After doing those kind of things, the influencers will actually want to talk to the target about you and they’ll have nothing but good things to say. When they talk about how great you are, the target will actually believe it and will be about 100 times more receptive to whatever message you want them to hear. That’s how you successfully piggyback trust, and you can work on building a deeper relationship from there.
Some of you might think piggybacking trust is kind of devious because it’s consciously using people as a means to an end. But the nature of these interactions really depends on the person who is executing the strategy. You can be a sleazeball if you want, or you can be ethical and caring. It’s really up to you, but approaching it from a moral standpoint will yield far greater results in the long run (for your bottom-line, happiness, etc.).
Piggybacking trust is just a smarter way to promote yourself. It’s a circuitous strategy that enables you to build a relationship very quickly. Most of us take an unexamined, one-dimensional approach to earning someone’s trust, which is why most of our approaches will fall short of expectations. For instance:
A company wants everyone to love them and buy their products after seeing their clever Super Bowl ad…

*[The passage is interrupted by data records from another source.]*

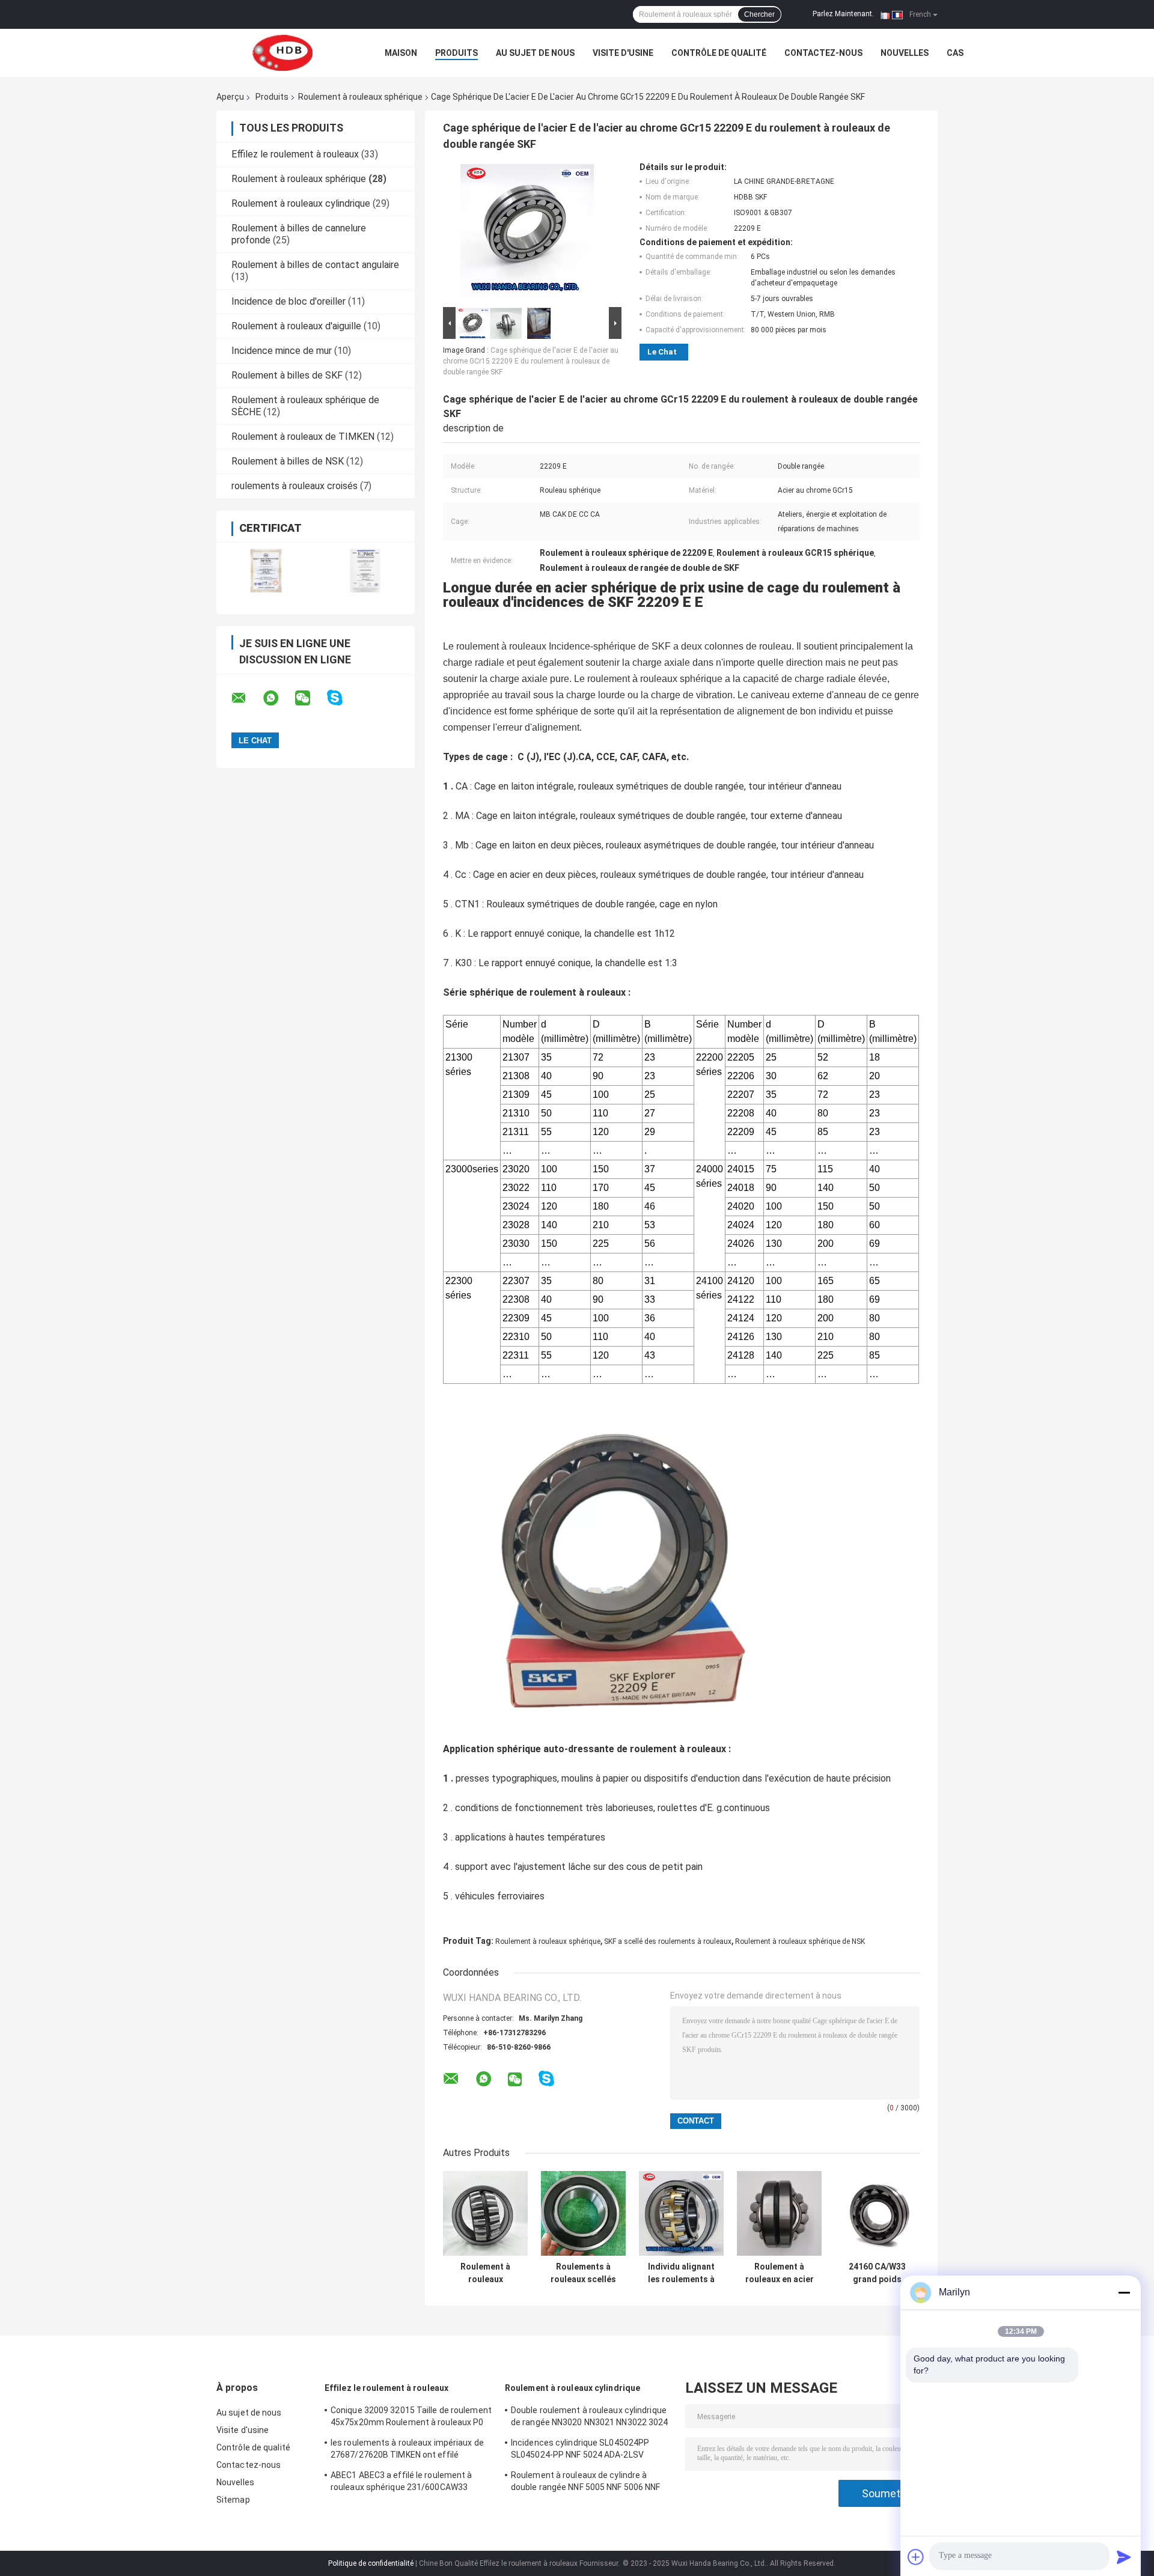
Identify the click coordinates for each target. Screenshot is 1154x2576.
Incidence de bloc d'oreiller (288, 301)
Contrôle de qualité (718, 53)
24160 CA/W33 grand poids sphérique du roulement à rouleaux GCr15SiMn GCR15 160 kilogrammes (877, 2273)
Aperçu (230, 97)
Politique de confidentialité (371, 2563)
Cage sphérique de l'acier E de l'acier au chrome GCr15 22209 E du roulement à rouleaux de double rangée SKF (530, 361)
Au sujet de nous (535, 53)
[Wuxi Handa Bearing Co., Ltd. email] (246, 698)
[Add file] (916, 2557)
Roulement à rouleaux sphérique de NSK (800, 1941)
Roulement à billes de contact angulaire (315, 264)
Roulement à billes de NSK (287, 461)
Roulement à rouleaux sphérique (360, 97)
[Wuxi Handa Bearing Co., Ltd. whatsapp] (278, 698)
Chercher (759, 14)
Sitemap (233, 2499)
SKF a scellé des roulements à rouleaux (667, 1941)
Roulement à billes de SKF (287, 375)
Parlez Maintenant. (843, 14)
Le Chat (662, 351)
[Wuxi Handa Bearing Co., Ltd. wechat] (310, 698)
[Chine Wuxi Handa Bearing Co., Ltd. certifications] (266, 570)
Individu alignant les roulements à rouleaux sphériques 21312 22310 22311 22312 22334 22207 (681, 2273)
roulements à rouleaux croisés (294, 486)
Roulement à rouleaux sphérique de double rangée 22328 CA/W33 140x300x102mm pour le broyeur (486, 2273)
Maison (401, 53)
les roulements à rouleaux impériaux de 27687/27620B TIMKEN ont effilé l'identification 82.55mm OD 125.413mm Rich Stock (409, 2450)
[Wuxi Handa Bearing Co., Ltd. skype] (342, 698)
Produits (456, 53)
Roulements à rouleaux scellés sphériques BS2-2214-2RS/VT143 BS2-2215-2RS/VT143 (583, 2273)
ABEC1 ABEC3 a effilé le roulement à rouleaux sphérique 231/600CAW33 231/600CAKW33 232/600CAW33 (401, 2482)
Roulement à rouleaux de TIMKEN (302, 436)
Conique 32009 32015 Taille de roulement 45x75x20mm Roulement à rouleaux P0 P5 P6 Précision (411, 2418)
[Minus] (1124, 2292)
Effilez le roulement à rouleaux (295, 154)
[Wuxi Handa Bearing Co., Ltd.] (282, 53)
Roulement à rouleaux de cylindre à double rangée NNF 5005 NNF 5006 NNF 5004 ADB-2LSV (586, 2482)
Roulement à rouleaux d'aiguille (296, 326)
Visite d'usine (623, 53)
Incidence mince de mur (281, 350)
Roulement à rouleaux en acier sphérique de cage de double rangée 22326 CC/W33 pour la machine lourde (779, 2273)
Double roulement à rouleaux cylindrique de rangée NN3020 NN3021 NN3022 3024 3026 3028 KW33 (589, 2418)
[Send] (1124, 2557)
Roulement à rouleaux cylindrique (300, 203)
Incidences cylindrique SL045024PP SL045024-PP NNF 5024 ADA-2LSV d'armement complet (580, 2450)
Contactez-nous (823, 53)
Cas (955, 53)
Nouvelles (905, 53)
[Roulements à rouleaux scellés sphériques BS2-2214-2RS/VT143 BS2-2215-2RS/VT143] (583, 2213)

A college grad wants an employer to see how smart she is by emailing them a boring, bullet-pointed, Times New Roman, cookie-cutter resume…
A desperate guy wants an attractive girl to realize how awesome he is, even though they’re in a crowded and noisy bar with way too many distractions…

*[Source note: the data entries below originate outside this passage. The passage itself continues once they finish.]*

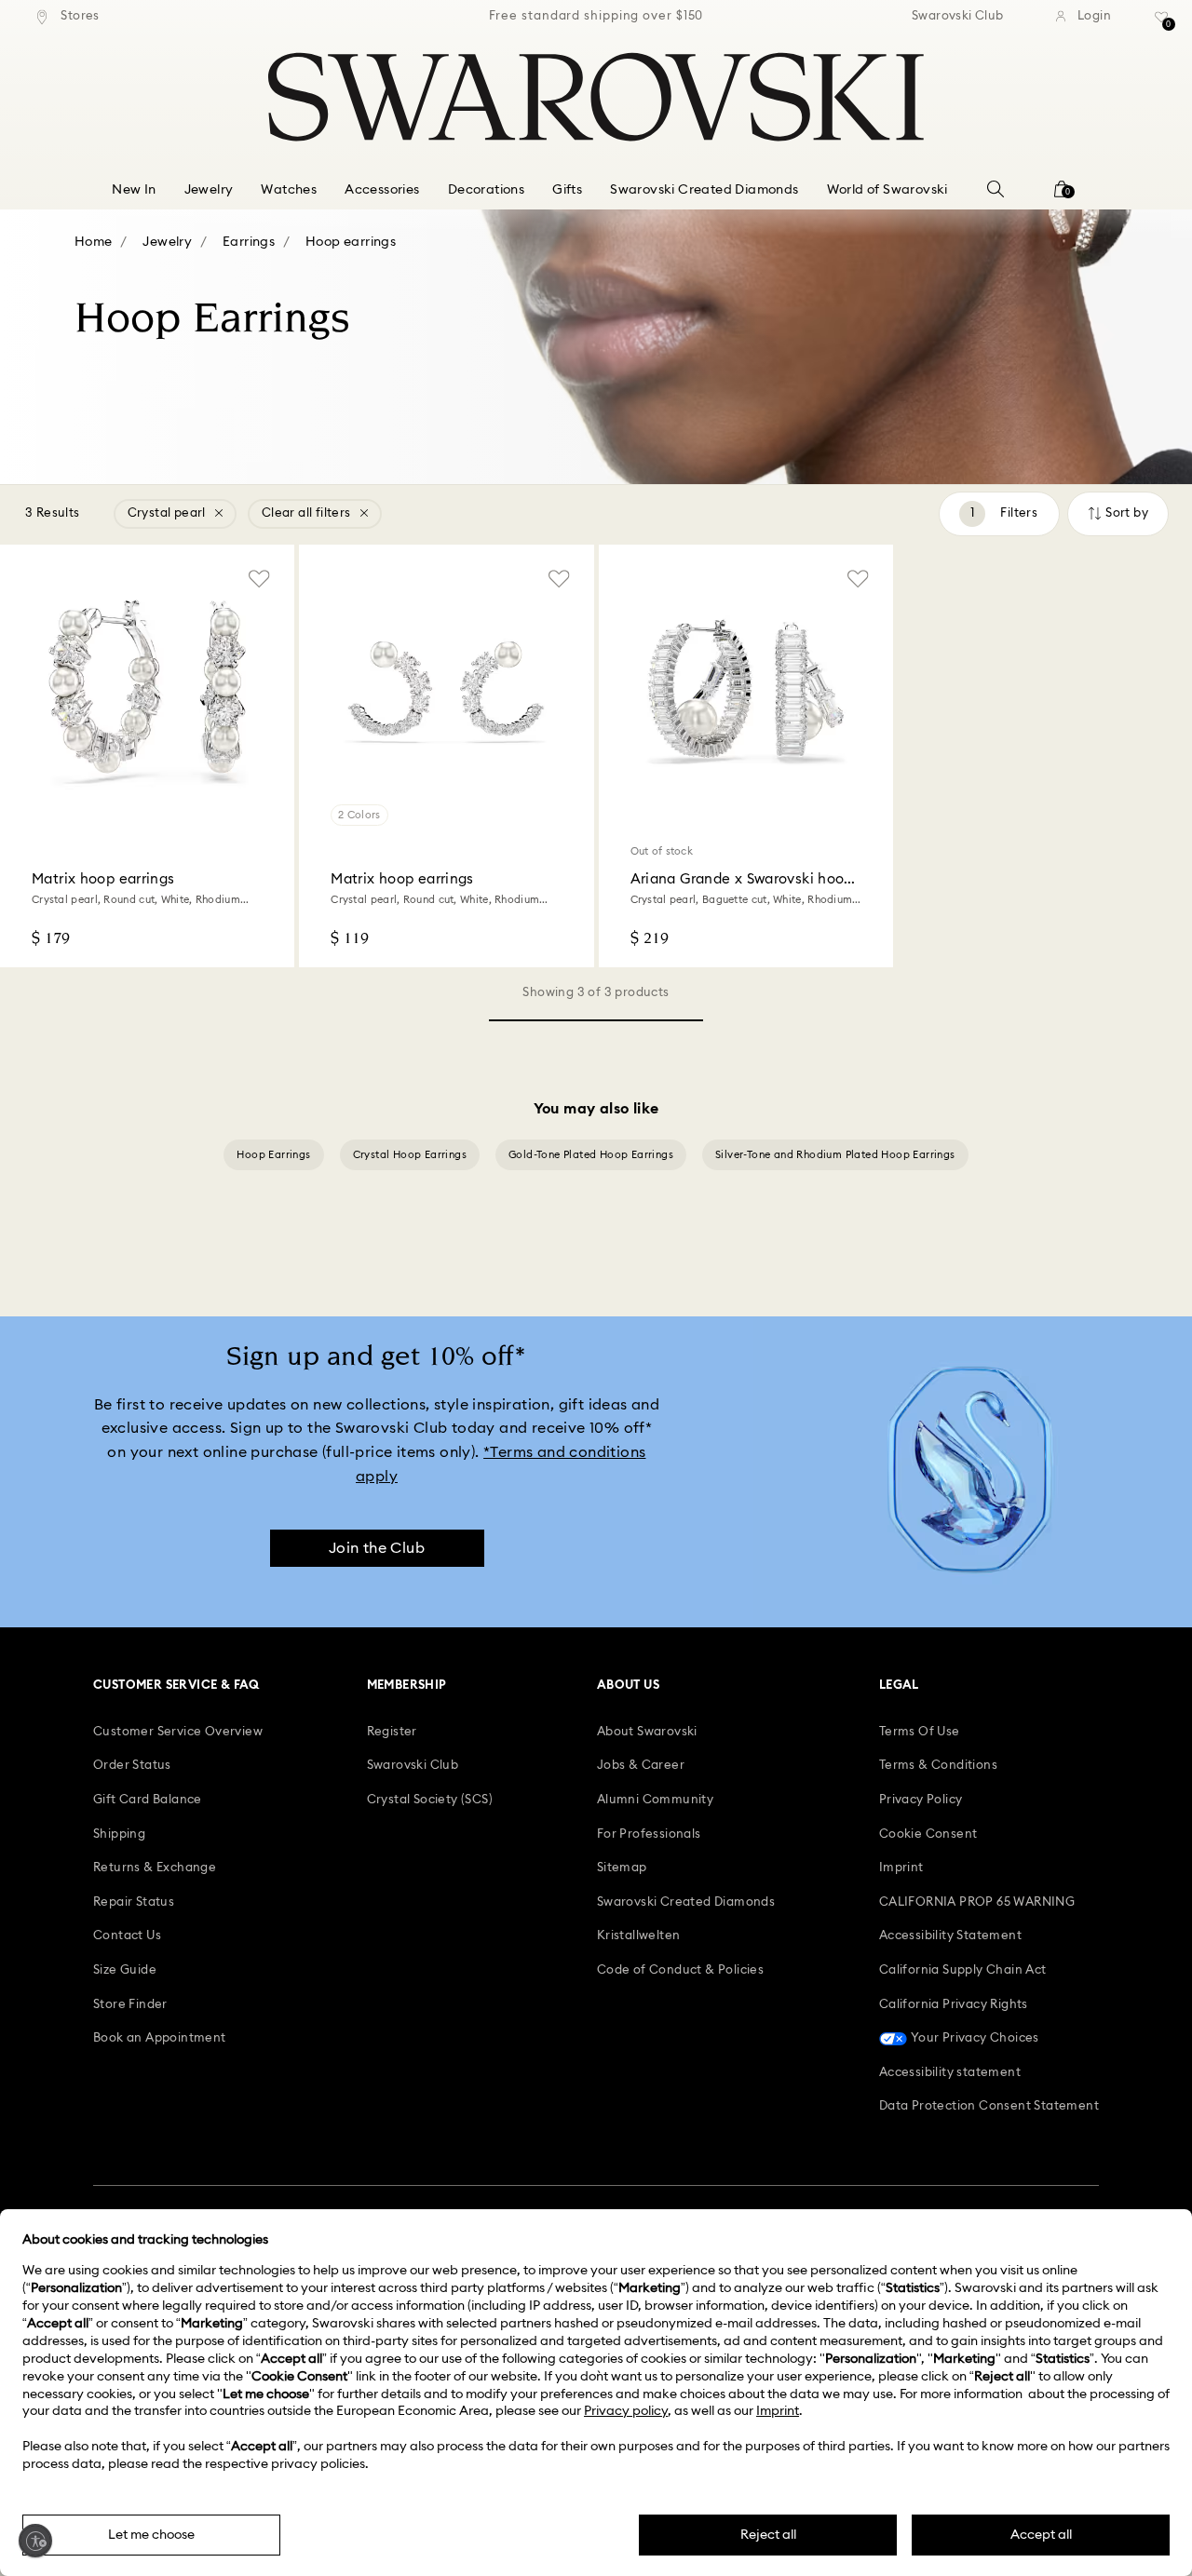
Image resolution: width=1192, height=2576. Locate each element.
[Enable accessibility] (35, 2540)
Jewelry (167, 242)
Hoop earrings (350, 242)
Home (93, 242)
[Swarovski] (596, 97)
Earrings (249, 242)
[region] (596, 16)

The company, the grad, and the desperate guy all have one thing in common: they don’t deserve what they want because they haven’t earned their target’s trust. This ultimately stems from them being selfish and egocentric. They need to put themselves in their target’s shoes and find out who influences them.
The company wants to provide value to their customers, so they should join a select message board and interact with the community. It will help them understand their customers better and ultimately improve their business. They’re not trying to make a quick buck — they’re in it for the long haul.
The grad wants to get a job at Company X, so she needs to distinguish herself from every other applicant. She can’t expect them to notice her because she’ll be in a stack of hundreds of other faceless resumes. If she spends 15 minutes on the phone making the secretary feel special and appreciated, then the secretary will be sure to put in a good word for her to the person who makes the hiring decisions.
And every guy wants to have the most attractive girl in the bar interested in them. So why do so many of them try to sell themselves with their self-aggrandizing prattle? She doesn’t care how great you say you are — you just met her and therefore you have no credibility. We’re social animals and our opinions are swayed by what the people we trust think. So make her friends laugh and ensure that they’re having a good time while they’re around you. Once they give you their approval and actually enjoy your company, you’ve won.
And even if they don’t like you, at least you rocked the house with your sweet karaoke performance. You win either way.